Reproduce word for word the part of the text below about the Roma Memorial Center Uštica, starting with "The Roma Memorial" and going on through "the World War II.".

- **Excerpt to read**:

* * *

The Roma Memorial Center Uštica commemorates the Romani victims of genocide in Croatia during World War II. Uštica, located near Jasenovac, where thousands of Roma were executed by the Ustaše regime, the site was largely neglected until recent years. Initially marked by a memorial plaque in 1971, the area gained renewed attention in 2012, leading to efforts by the Croatian Romani Union "Kali Sara" to establish a permanent museum. Opened on August 2, 2020, the center serves as a site of remembrance and education, coinciding with the International Roma Genocide Remembrance Day. Uštica, situated approximately 110 km southeast of Zagreb, was a site of mass executions where Roma deported to the Jasenovac concentration camp by the Ustaše regime of the Independent State of Croatia during the World War II.

== History ==
The exact number of Roma killed under the Nazi-allied Ustasa regime in the Independent State of Croatia remains unknown. Estimates from the Jasenovac Memorial Site suggest over 16,000 victims, but the true figure is likely higher. The Roma genocide has been largely overlooked, both during and after the war. The post-war Yugoslav Communist authorities emphasized "brotherhood and unity," downplaying ethnic-specific victimhood.

The Uštica site, part of the Jasenovac Memorial Area, was opened in July 1971 with the installation of a memorial plaque. The area covers 4,700 m² and contains 21 mass graves with the remains of most of the 16,173 Roma victims identified by name, who were murdered within the Jasenovac concentration camp system.

* * *

- **Provided information**:
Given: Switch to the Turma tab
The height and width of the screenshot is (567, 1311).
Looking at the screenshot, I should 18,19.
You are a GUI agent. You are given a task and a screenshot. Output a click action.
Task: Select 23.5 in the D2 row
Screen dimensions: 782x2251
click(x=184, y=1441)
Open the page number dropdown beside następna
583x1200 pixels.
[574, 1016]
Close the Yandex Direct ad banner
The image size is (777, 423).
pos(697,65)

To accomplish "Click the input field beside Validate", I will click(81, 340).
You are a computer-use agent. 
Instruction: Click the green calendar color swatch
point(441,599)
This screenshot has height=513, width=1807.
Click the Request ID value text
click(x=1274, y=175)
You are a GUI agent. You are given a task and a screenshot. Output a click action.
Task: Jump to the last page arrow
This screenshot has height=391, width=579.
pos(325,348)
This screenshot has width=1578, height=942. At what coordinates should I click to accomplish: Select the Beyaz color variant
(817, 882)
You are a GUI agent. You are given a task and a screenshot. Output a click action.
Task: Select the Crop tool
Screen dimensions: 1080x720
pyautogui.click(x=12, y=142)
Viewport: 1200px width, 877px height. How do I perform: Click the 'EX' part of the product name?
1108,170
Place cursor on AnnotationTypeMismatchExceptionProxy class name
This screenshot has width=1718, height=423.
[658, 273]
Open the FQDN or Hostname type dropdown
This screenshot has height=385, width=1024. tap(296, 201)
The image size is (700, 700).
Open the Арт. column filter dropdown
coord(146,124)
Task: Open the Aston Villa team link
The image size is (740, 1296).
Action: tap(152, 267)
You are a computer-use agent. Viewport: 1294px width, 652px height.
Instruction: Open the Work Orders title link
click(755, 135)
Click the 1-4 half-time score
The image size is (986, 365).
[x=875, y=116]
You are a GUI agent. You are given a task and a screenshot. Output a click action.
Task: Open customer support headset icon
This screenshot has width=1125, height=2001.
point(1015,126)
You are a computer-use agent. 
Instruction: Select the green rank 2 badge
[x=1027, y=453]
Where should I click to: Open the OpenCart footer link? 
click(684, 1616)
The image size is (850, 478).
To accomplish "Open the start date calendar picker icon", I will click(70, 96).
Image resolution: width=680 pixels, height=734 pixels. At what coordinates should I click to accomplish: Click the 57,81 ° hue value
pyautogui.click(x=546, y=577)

* * *

- **Answer below**:
The Roma Memorial Center Uštica commemorates the Romani victims of genocide in Croatia during World War II. Uštica, located near Jasenovac, where thousands of Roma were executed by the Ustaše regime, the site was largely neglected until recent years. Initially marked by a memorial plaque in 1971, the area gained renewed attention in 2012, leading to efforts by the Croatian Romani Union "Kali Sara" to establish a permanent museum. Opened on August 2, 2020, the center serves as a site of remembrance and education, coinciding with the International Roma Genocide Remembrance Day. Uštica, situated approximately 110 km southeast of Zagreb, was a site of mass executions where Roma deported to the Jasenovac concentration camp by the Ustaše regime of the Independent State of Croatia during the World War II.